As such, Perkins took over her mother's living room with Obrecht to start an online business that catered to designing school yearbooks. Called Fusion Books, it was basically a prototype version of Canva where students can collaborate and design their own yearbooks. The two would then print these out and send them to schools all over Australia.
Trekking Across Silicon Valley
Four years after they began, Obrecht, Perkins, and Adams managed to get their big break.
While in Palo Alto, California, Perkins crossed paths with big-time Silicon Valley investor Bill Tai, according to a report by BBC. She pitched her idea of a website that aims to simplify graphic design and publishing, but Tai didn't seem to be interested at all.
This was even after trying a certain psychological trick which Perkins says made the encounter rather humorous. As she stated during her interview with BBC, she tried mimicking Tai's body language as an attempt to impress him, but to no avail. The investor was on his phone for the entire session, eating lunch and looking like he could never be bothered listening to the woman in front of him.
But despite that, he did introduce her to several other investors. This proved more than enough for Obrecht, Perkins, and Adams' venture, and it all went snowballing from there.
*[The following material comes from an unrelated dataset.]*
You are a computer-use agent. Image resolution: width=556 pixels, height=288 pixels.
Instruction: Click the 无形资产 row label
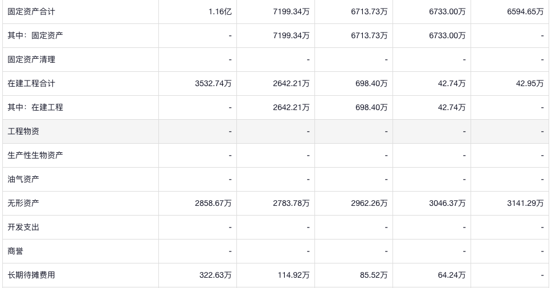click(23, 203)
Not bad for someone who started a business in her mom's living room, which Perkins remembers very fondly. Speaking to The CEO Magazine about having great ideas and the motivation to follow them through, she states: "Throughout my life, I've always put a lot of effort into any single thing that I did."
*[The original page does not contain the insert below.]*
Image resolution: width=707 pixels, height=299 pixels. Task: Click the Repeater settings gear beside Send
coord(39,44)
And that effort obviously paid dividends years down the road.
In Support of Noble Causes
Canva founders Perkins, Obrecht, and Adams are hailed as among the most successful young entrepreneurs of today and for good reason. What started as a yearbook design business in a living room turned into a multi-billion-dollar empire. Canva now boasts 55 million active users, with around 3 million of them paying for subscriptions, as reported by Forbes.
But Perkins and Obrecht, despite becoming billionaires, aren't really into "hoarding money," as they say. The couple plans to donate a huge chunk of their fortune to causes like global wealth inequality and climate change, which they are both passionate about.
Now married after being engaged in Turkey in 2019 (where Obrecht proposed to Perkins with a USD $30 ring), the couple aims to make Canva go from 18 million monthly users to having every person on the internet using it. It's a big jump, but one that's likely achievable for determined people like them.